■ **WORK INSTRUCTION**
The complete listing should be transcribed precisely.

-*-*-

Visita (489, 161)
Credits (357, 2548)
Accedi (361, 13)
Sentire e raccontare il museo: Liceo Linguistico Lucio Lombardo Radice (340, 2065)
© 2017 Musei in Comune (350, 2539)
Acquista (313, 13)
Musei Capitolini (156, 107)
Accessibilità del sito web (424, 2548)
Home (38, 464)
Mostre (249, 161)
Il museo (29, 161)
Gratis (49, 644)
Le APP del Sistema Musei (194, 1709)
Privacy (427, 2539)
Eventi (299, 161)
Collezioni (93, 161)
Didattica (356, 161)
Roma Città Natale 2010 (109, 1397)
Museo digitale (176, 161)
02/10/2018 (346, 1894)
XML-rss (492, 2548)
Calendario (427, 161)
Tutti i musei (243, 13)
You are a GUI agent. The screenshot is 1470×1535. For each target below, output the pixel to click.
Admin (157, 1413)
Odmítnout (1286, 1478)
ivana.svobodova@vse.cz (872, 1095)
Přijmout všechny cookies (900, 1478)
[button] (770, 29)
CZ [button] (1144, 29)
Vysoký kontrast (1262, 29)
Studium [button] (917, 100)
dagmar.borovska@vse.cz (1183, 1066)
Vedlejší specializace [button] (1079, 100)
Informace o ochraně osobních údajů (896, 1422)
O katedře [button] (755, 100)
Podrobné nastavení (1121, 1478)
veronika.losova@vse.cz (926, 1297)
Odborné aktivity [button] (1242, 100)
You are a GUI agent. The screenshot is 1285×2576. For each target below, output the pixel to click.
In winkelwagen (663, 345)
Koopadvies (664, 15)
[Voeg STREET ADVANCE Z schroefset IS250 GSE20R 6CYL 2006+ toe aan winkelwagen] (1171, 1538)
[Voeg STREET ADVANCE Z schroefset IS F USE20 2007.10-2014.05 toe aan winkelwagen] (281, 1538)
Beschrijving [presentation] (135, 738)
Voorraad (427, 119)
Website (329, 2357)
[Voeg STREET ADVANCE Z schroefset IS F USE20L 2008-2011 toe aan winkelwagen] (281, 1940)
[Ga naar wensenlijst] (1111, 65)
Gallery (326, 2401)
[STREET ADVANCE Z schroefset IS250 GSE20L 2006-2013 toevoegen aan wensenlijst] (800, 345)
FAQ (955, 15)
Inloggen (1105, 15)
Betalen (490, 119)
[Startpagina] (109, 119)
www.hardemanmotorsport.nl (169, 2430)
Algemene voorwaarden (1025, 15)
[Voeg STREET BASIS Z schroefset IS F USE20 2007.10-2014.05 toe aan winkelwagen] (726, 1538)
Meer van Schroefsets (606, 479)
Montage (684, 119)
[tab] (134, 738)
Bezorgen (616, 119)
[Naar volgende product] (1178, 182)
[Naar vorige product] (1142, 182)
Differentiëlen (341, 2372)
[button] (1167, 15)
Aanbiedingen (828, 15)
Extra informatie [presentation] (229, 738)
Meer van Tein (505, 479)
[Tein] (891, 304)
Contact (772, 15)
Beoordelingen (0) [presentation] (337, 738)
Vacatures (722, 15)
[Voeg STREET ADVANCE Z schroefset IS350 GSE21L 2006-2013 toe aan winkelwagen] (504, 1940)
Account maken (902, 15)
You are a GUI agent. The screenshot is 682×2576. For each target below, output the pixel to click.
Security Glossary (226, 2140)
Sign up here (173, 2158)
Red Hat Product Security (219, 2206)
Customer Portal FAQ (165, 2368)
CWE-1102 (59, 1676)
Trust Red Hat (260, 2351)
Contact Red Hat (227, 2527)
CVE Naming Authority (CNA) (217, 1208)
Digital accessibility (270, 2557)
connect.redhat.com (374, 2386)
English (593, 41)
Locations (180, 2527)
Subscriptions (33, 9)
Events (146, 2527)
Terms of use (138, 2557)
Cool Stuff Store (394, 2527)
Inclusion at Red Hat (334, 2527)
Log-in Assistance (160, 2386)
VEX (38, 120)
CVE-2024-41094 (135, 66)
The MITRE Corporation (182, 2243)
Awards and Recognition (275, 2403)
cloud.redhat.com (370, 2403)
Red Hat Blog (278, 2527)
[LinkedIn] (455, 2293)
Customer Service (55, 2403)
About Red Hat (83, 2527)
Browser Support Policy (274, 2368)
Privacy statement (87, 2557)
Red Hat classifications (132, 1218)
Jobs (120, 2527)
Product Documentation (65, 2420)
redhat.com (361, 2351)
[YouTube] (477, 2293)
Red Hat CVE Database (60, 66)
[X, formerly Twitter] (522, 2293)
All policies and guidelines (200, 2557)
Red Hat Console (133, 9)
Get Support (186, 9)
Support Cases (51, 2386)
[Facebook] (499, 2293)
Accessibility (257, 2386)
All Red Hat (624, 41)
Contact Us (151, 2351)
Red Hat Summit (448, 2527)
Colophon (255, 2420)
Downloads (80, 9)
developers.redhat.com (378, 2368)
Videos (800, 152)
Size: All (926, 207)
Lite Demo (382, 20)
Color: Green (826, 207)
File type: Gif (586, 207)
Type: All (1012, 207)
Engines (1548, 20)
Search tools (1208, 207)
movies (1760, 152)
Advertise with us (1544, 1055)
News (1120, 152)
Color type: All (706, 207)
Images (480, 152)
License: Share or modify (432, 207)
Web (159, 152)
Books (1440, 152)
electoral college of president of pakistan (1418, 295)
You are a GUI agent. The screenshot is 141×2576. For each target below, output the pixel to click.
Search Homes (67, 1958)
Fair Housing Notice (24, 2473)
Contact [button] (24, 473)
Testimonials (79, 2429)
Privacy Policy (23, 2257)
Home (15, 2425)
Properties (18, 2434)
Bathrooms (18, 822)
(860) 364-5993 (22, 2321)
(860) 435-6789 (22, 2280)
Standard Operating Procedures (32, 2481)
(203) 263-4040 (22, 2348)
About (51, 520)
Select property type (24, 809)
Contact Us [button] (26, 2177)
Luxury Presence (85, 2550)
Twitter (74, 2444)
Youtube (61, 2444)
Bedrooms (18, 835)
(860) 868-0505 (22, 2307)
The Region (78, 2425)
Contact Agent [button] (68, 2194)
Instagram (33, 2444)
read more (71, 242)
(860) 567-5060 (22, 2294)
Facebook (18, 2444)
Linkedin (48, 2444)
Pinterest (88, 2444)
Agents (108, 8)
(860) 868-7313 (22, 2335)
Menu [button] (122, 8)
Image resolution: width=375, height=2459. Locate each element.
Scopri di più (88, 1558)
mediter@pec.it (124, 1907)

-*-*-

■ **SOLUTION TO THIS PROBLEM**
Visita (489, 161)
Credits (357, 2548)
Accedi (361, 13)
Sentire e raccontare il museo: Liceo Linguistico Lucio Lombardo Radice (340, 2065)
© 2017 Musei in Comune (350, 2539)
Acquista (313, 13)
Musei Capitolini (156, 107)
Accessibilità del sito web (424, 2548)
Home (38, 464)
Mostre (249, 161)
Il museo (29, 161)
Gratis (49, 644)
Le APP del Sistema Musei (194, 1709)
Privacy (427, 2539)
Eventi (299, 161)
Collezioni (93, 161)
Didattica (356, 161)
Roma Città Natale 2010 (109, 1397)
Museo digitale (176, 161)
02/10/2018 (346, 1894)
XML-rss (492, 2548)
Calendario (427, 161)
Tutti i musei (243, 13)
You are a GUI agent. The screenshot is 1470×1535. For each target below, output the pixel to click.
Admin (157, 1413)
Odmítnout (1286, 1478)
ivana.svobodova@vse.cz (872, 1095)
Přijmout všechny cookies (900, 1478)
[button] (770, 29)
CZ [button] (1144, 29)
Vysoký kontrast (1262, 29)
Studium [button] (917, 100)
dagmar.borovska@vse.cz (1183, 1066)
Vedlejší specializace [button] (1079, 100)
Informace o ochraně osobních údajů (896, 1422)
O katedře [button] (755, 100)
Podrobné nastavení (1121, 1478)
veronika.losova@vse.cz (926, 1297)
Odborné aktivity [button] (1242, 100)
You are a GUI agent. The screenshot is 1285×2576. For each target below, output the pixel to click.
In winkelwagen (663, 345)
Koopadvies (664, 15)
[Voeg STREET ADVANCE Z schroefset IS250 GSE20R 6CYL 2006+ toe aan winkelwagen] (1171, 1538)
[Voeg STREET ADVANCE Z schroefset IS F USE20 2007.10-2014.05 toe aan winkelwagen] (281, 1538)
Beschrijving [presentation] (135, 738)
Voorraad (427, 119)
Website (329, 2357)
[Voeg STREET ADVANCE Z schroefset IS F USE20L 2008-2011 toe aan winkelwagen] (281, 1940)
[Ga naar wensenlijst] (1111, 65)
Gallery (326, 2401)
[STREET ADVANCE Z schroefset IS250 GSE20L 2006-2013 toevoegen aan wensenlijst] (800, 345)
FAQ (955, 15)
Inloggen (1105, 15)
Betalen (490, 119)
[Startpagina] (109, 119)
www.hardemanmotorsport.nl (169, 2430)
Algemene voorwaarden (1025, 15)
[Voeg STREET BASIS Z schroefset IS F USE20 2007.10-2014.05 toe aan winkelwagen] (726, 1538)
Meer van Schroefsets (606, 479)
Montage (684, 119)
[tab] (134, 738)
Bezorgen (616, 119)
[Naar volgende product] (1178, 182)
[Naar vorige product] (1142, 182)
Differentiëlen (341, 2372)
[button] (1167, 15)
Aanbiedingen (828, 15)
Extra informatie [presentation] (229, 738)
Meer van Tein (505, 479)
[Tein] (891, 304)
Contact (772, 15)
Beoordelingen (0) [presentation] (337, 738)
Vacatures (722, 15)
[Voeg STREET ADVANCE Z schroefset IS350 GSE21L 2006-2013 toe aan winkelwagen] (504, 1940)
Account maken (902, 15)
You are a GUI agent. The screenshot is 682×2576. For each target below, output the pixel to click.
Security Glossary (226, 2140)
Sign up here (173, 2158)
Red Hat Product Security (219, 2206)
Customer Portal FAQ (165, 2368)
CWE-1102 (59, 1676)
Trust Red Hat (260, 2351)
Contact Red Hat (227, 2527)
CVE Naming Authority (CNA) (217, 1208)
Digital accessibility (270, 2557)
connect.redhat.com (374, 2386)
English (593, 41)
Locations (180, 2527)
Subscriptions (33, 9)
Events (146, 2527)
Terms of use (138, 2557)
Cool Stuff Store (394, 2527)
Inclusion at Red Hat (334, 2527)
Log-in Assistance (160, 2386)
VEX (38, 120)
CVE-2024-41094 (135, 66)
The MITRE Corporation (182, 2243)
Awards and Recognition (275, 2403)
cloud.redhat.com (370, 2403)
Red Hat Blog (278, 2527)
[LinkedIn] (455, 2293)
Customer Service (55, 2403)
About Red Hat (83, 2527)
Browser Support Policy (274, 2368)
Privacy statement (87, 2557)
Red Hat classifications (132, 1218)
Jobs (120, 2527)
Product Documentation (65, 2420)
redhat.com (361, 2351)
[YouTube] (477, 2293)
Red Hat CVE Database (60, 66)
[X, formerly Twitter] (522, 2293)
All policies and guidelines (200, 2557)
Red Hat Console (133, 9)
Get Support (186, 9)
Support Cases (51, 2386)
[Facebook] (499, 2293)
Accessibility (257, 2386)
All Red Hat (624, 41)
Contact Us (151, 2351)
Red Hat Summit (448, 2527)
Colophon (255, 2420)
Downloads (80, 9)
developers.redhat.com (378, 2368)
Videos (800, 152)
Size: All (926, 207)
Lite Demo (382, 20)
Color: Green (826, 207)
File type: Gif (586, 207)
Type: All (1012, 207)
Engines (1548, 20)
Search tools (1208, 207)
movies (1760, 152)
Advertise with us (1544, 1055)
News (1120, 152)
Color type: All (706, 207)
Images (480, 152)
License: Share or modify (432, 207)
Web (159, 152)
Books (1440, 152)
electoral college of president of pakistan (1418, 295)
You are a GUI agent. The screenshot is 141×2576. For each target below, output the pixel to click.
Search Homes (67, 1958)
Fair Housing Notice (24, 2473)
Contact [button] (24, 473)
Testimonials (79, 2429)
Privacy Policy (23, 2257)
Home (15, 2425)
Properties (18, 2434)
Bathrooms (18, 822)
(860) 364-5993 (22, 2321)
(860) 435-6789 (22, 2280)
Standard Operating Procedures (32, 2481)
(203) 263-4040 (22, 2348)
About (51, 520)
Select property type (24, 809)
Contact Us [button] (26, 2177)
Luxury Presence (85, 2550)
Twitter (74, 2444)
Youtube (61, 2444)
Bedrooms (18, 835)
(860) 868-0505 (22, 2307)
The Region (78, 2425)
Contact Agent [button] (68, 2194)
Instagram (33, 2444)
read more (71, 242)
(860) 567-5060 (22, 2294)
Facebook (18, 2444)
Linkedin (48, 2444)
Pinterest (88, 2444)
Agents (108, 8)
(860) 868-7313 (22, 2335)
Menu [button] (122, 8)
Image resolution: width=375, height=2459. Locate each element.
Scopri di più (88, 1558)
mediter@pec.it (124, 1907)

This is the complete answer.